Благую ли весть я прочту на обрывке газеты?
Начну ли сверять номера лотерейных билетов?
Высокое с низким навстречу попарно идут,
но их разделить – непосильный для смертного труд.
Поэтому самое лучшее – просто и честно
продолжить свой путь и принять как итог неизвестность.
Недаром от века суровая мудрость дана –
движение – песня, конечная цель – тишина.
ЗЕМЛЯ И НЕБО
Она пришла и молча очертила
обители незримую отраду,
и в темноте смиренные светила
мерцали над беззвучным листопадом.
Знобящий ветер внешнего простора
слетал с высот, бездушен и бескровен,
и затихал, не тронув омофора,
и согревался у смолистых бревен.
Душа земли как голубица в келье
уже проснулась. Прорастали зерна,
ожил родник и детское веселье
защебетало ручейком проворным.
Заговорила мать-земля сырая,
и Матушка ей тихо отвечала,
и взоры их сияли, озаряя
лицо Младенца, колыбель Начала.
Глядишь и плачешь – хорошо, да грустно.
Темна, как ночь, монашеская риза,
и свет созвездий на нее искусно
невидимыми пальцами нанизан.
Цветет сыра-земля и уповает
о вечном небе, непорочно синем,
и падает на землю дождевая
слезинка о ребеночке, о Сыне.
КОМАРОВО ЗИМОЙ
Как сумрачен твой сон, твой предрассветный снег,
в холодной пелене за тонкой пленкой век, –
он полон тишиной…
В мерцающем снегу на просеке пустой
крупинки белых звезд… космический покой
лежит передо мной.
Как льдинка на листе, как шепот в пустоте,
как бледная ладонь на белой бересте –
любви моей следы
по ровному пути, где небо так легко
спадает и плывет к тебе, как молоко,
над панцирем воды.
А где-то рыболов, усевшись, как баклан,
соседу прокричит, и слово сквозь туман
заклятьем зазвенит,
скользя по тишине, такой привычной нам
раскатываясь вдаль по дюнам, валунам,
на хвою и гранит.
СЛЁЗЫ
Отчего я, заплакав, не слышу, как падают слёзы?

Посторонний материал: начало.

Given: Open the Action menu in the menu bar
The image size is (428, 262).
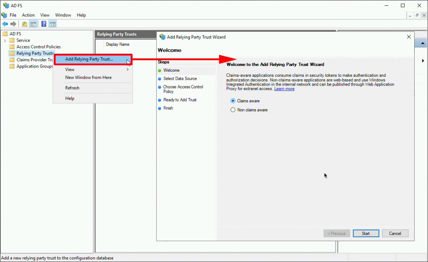Looking at the screenshot, I should 28,15.
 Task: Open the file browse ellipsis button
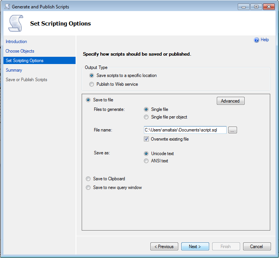click(x=232, y=130)
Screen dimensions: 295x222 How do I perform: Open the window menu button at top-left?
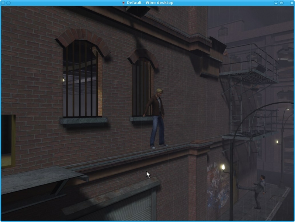pyautogui.click(x=3, y=3)
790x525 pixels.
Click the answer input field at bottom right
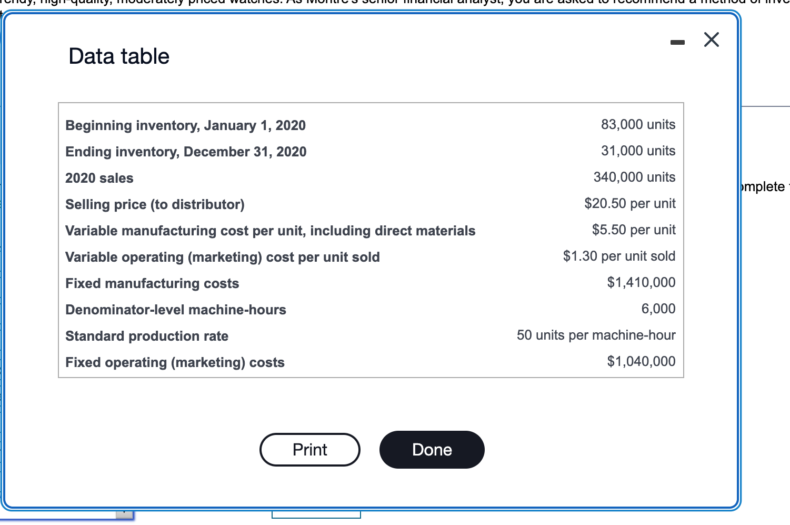(316, 518)
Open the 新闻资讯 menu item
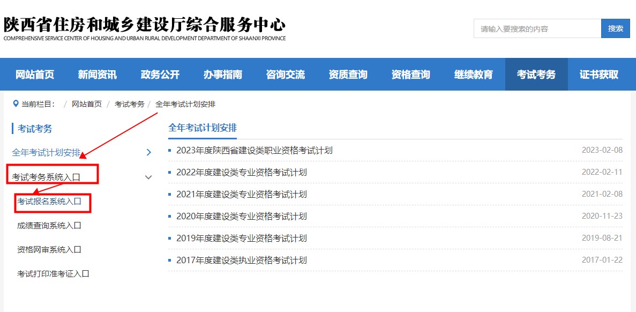This screenshot has height=312, width=636. 96,74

Может быть, улетели они, эти белые птицы,
и бесшумно присели на бледную мерзлую озимь,
где уже не согреться и теплой воды не напиться.
Там они упокоились, падать и петь перестали,
а когда прорастут эти бедные белые зерна,
в них уже не останется прежней любви и печали –
ничего, кроме теплого шелеста жизни проворной
по мышиным укрывищам, по муравьиной дорожке,
под сосновой корой и на влажных лишайных сединах…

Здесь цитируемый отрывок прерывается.